The first project (swgp-go) which makes traffic resemble random noise, can be trivially blocked. The DPI calculates the ratio between number of 0 and 1 bits, and if their amount is approximately equal, and traffic doesn't match allowed protocol (like HTTPS), then the connection is blocked.
If you don't want to stand out you should use steganography and masquerade as a legitimate and popular protocol. It seems that MASQUE does exactly this.
HTTP/3 is QUIC. So you can tunnel whatever you want over a connection that is not reliably distinguishable from HTTPS. (You can do heuristics based on packet sizes and timings)

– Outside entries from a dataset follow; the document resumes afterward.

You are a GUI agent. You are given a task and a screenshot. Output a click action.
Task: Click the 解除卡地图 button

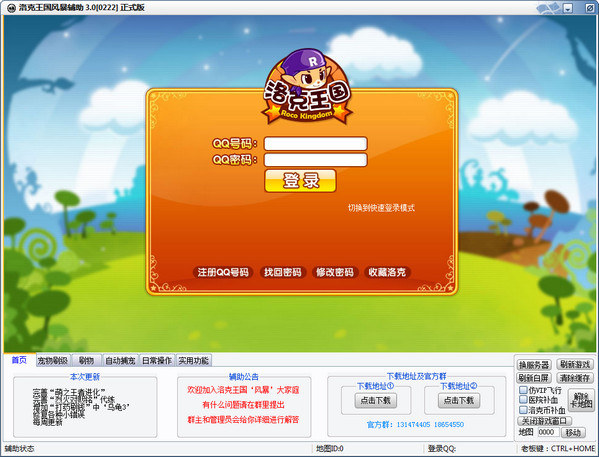[581, 400]
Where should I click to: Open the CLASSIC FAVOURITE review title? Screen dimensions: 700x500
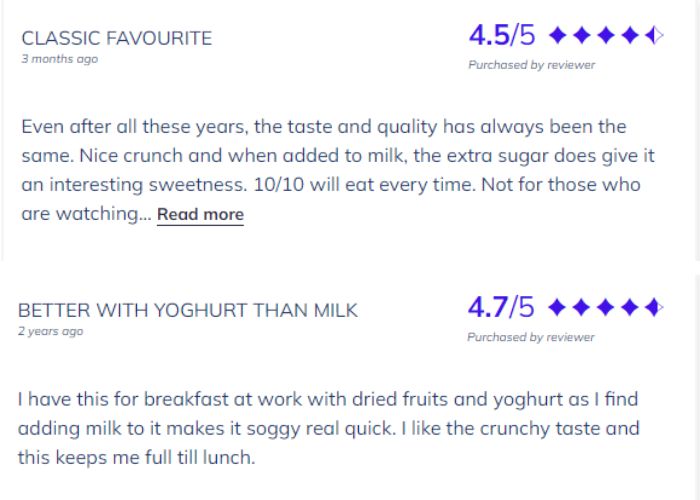[x=116, y=38]
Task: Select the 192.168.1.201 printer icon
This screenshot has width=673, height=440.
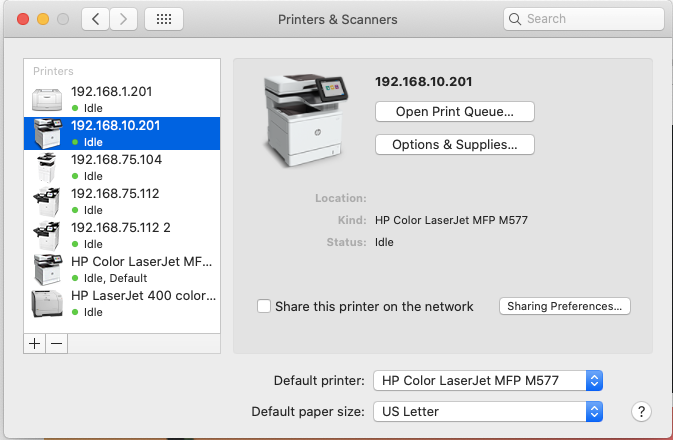Action: [x=47, y=98]
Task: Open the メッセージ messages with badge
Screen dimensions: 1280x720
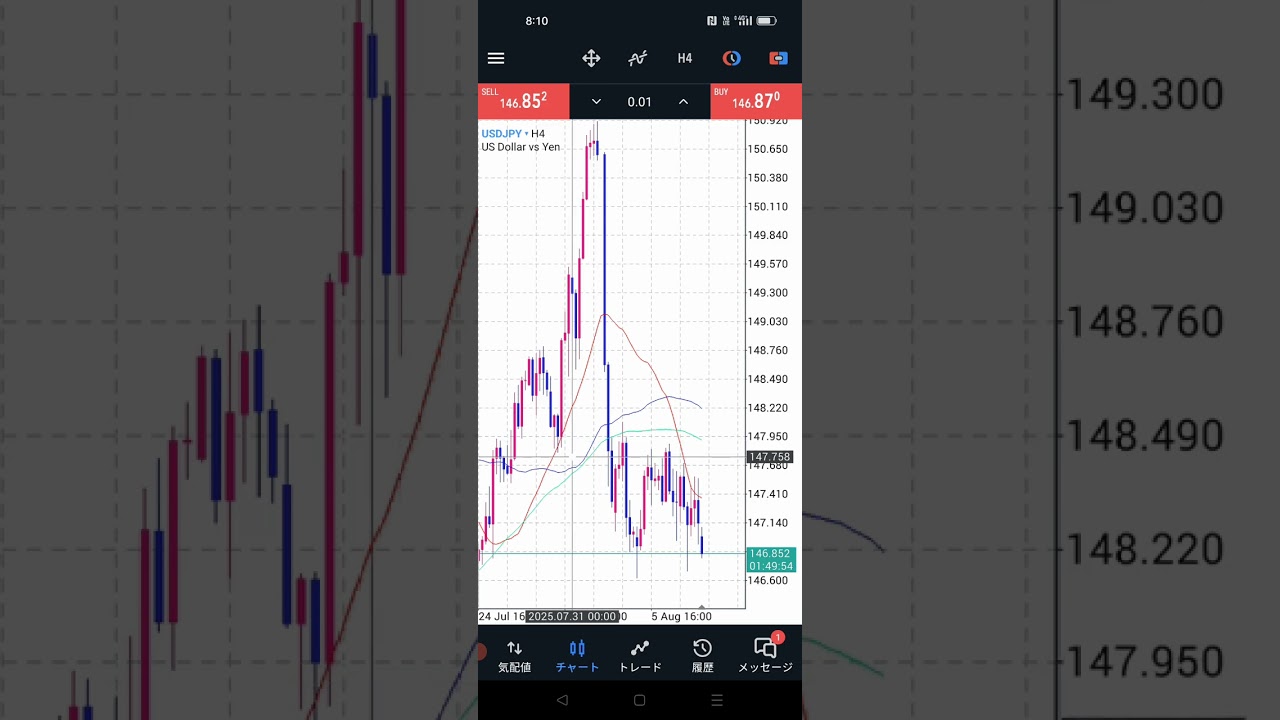Action: click(765, 656)
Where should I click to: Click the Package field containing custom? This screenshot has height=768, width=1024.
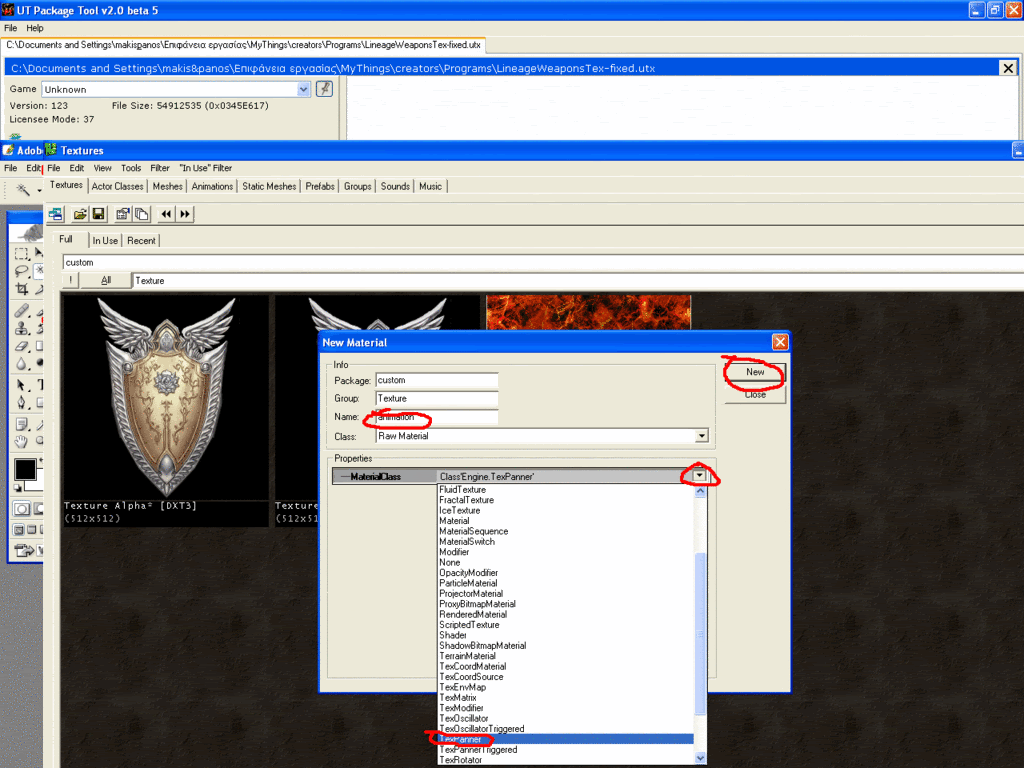(436, 380)
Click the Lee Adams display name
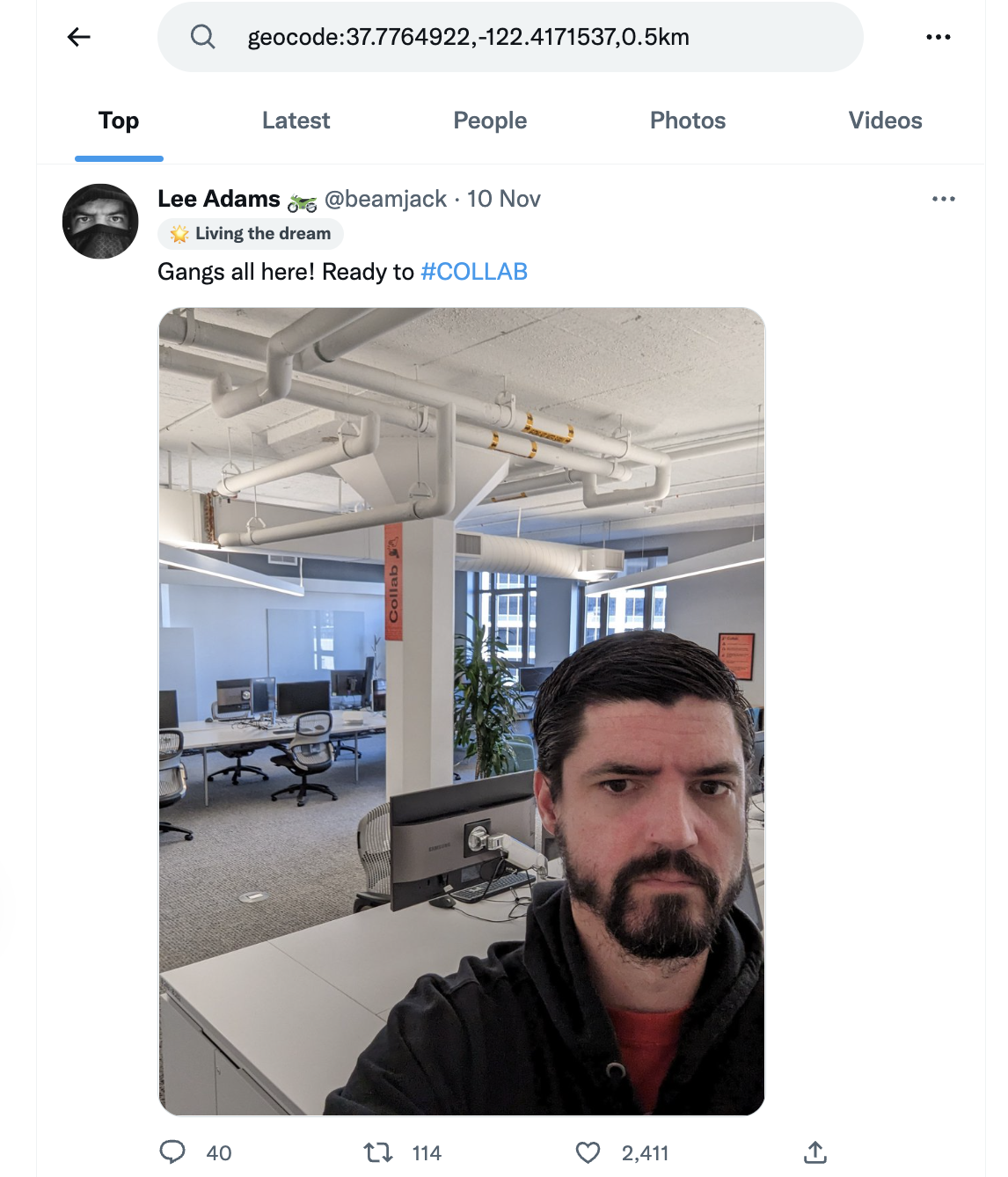 click(x=219, y=199)
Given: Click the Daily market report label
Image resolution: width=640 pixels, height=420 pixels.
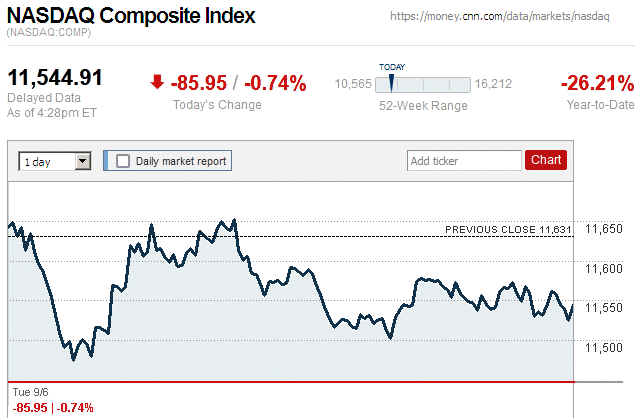Looking at the screenshot, I should click(x=181, y=160).
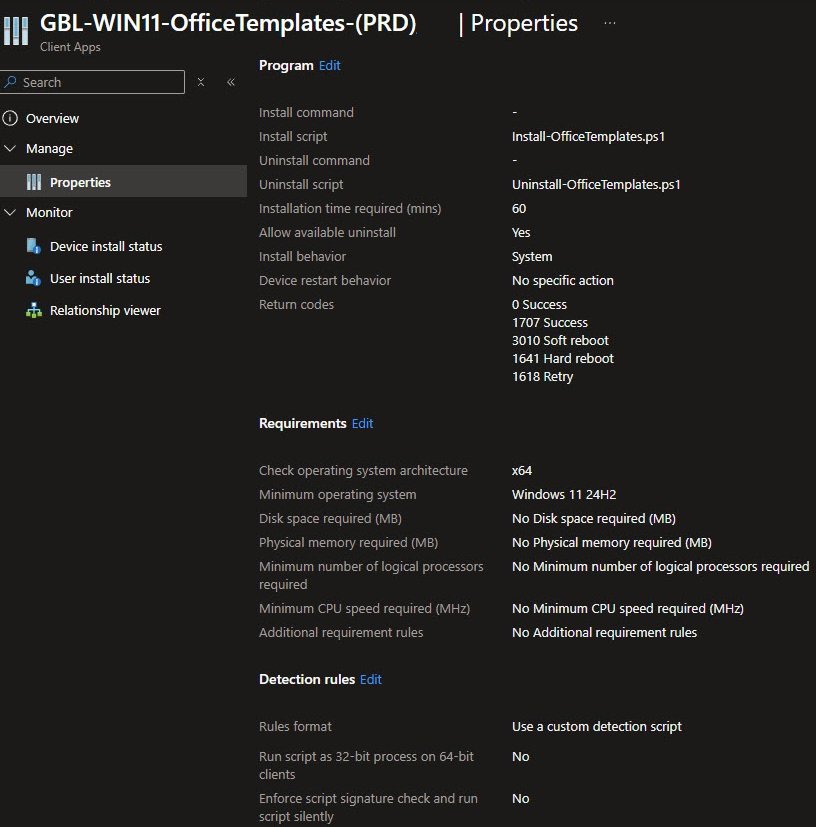This screenshot has height=827, width=816.
Task: Click the Overview info icon
Action: tap(11, 118)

Much more effective, really. I built one such self-hostable proxy on Cloudflare Workers & Deno Deploy: https://github.com/serverless-proxy/serverless-proxy (http-tunneling only works on Deno Deploy, and requires an enterprise plan on Cloudflare but tunneling with websockets works on the free plan, as well).
My observation is that if you use a tunnel not for VPN (which typically uses one long connection) but for a SOCKS proxy (which requires a new connection for every proxied connection) then the timings strongly resemble real HTTPS timings.
There's at least 2 or more different efforts to make WireGuard DPI resistant. Ex: https://github.com/database64128/swgp-go
Interestingly, Cloudflare (and Apple?) have begun switching to MASQUE: https://blog.cloudflare.com/zero-trust-warp-with-a-masque
> Everybody should use something standard ... like QUIC, DTLS or TLS1.3, for their transport layer.
Very common for anti-censorship tools (V2Ray, XRay, Clash, Hysteria, Trojan, uTLS, Snowflake, SingBox, Outline etc) to use these.